White racists still drag out the culture of poverty. “We have got this tailspin of culture in our inner cities in particular of men not working, and just generations of men not even thinking about working, and not learning the value and the culture of work,” Wisconsin representative Paul Ryan said in 2015. “So there’s a real culture problem here that has to be dealt with.”

Unlike Lewis and Ryan, Kenneth Clark presented the hidden hand of racism activating the culture of poverty, or what he called “pathology.” In Clark’s work, the dueling consciousness of the oppression-inferiority thesis resurfaced. First slavery, then segregation, and now poverty and life in the “ghetto” made Black people inferior, according to this latest update of the thesis.
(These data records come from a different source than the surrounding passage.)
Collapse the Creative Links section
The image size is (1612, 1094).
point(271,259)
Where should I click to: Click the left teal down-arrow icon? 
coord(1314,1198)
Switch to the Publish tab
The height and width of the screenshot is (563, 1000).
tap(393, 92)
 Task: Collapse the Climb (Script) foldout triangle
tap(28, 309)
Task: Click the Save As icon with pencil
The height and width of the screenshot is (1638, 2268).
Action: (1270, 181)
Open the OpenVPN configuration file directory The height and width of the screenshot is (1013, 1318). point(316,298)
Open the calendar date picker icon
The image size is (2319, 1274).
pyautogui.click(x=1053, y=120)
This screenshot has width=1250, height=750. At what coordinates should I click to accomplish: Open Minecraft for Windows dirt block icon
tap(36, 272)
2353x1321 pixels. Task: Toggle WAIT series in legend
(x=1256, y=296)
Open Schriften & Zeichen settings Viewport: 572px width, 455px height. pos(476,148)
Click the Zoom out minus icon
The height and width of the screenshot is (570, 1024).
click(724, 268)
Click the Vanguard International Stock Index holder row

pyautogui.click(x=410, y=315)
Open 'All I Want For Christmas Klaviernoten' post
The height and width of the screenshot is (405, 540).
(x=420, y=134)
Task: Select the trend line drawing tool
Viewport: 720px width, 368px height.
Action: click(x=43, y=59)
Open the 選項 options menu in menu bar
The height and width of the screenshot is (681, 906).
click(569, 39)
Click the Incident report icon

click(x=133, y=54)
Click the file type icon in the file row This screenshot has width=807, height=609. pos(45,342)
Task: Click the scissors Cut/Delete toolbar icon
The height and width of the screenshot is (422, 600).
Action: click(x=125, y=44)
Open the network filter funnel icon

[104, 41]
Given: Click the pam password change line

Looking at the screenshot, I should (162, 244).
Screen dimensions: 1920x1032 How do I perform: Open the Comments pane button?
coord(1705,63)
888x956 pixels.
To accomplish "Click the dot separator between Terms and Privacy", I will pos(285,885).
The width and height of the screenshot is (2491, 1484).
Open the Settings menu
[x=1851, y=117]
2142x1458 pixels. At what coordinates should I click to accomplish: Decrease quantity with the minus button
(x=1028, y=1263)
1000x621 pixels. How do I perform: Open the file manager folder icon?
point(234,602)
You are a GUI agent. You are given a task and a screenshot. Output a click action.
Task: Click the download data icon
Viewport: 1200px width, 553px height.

Poverty became perhaps the most enduring and popular injustice to fit into the oppression-inferiority thesis.

Something was making poor people poor, according to this idea. And it was welfare. Welfare “transforms the individual from a dignified, industrious, self-reliant spiritual being into a dependent animal creature without his knowing it,” U.S. senator Barry Goldwater wrote in The Conscience of the Conservative in 1960. Goldwater and his ideological descendants said little to nothing about rich White people who depended on the welfare of inheritances, tax cuts, government contracts, hookups, and bailouts. They said little to nothing about the White middle class depending on the welfare of the New Deal, the GI Bill, subsidized suburbs, and exclusive White networks. Welfare for middle- and upper-income people remained out of the discourse on “handouts,” as welfare for the Black poor became the true oppressor in the conservative version of the oppression-inferiority thesis. “The evidence of this failure is all around us,” wrote Heritage Foundation president Kay Coles James in 2018. “Being black and the daughter of a former welfare recipient, I know firsthand the unintended harm welfare has caused.”

Kenneth Clark was an unrelenting chronicler of the racist policies that made “the dark ghetto,” but at the same time he reinforced the racial-class hierarchy. He positioned the Black poor as inferior to Black elites like himself, who had also long lived “within the walls of the ghetto,” desperately attempting “to escape its creeping blight.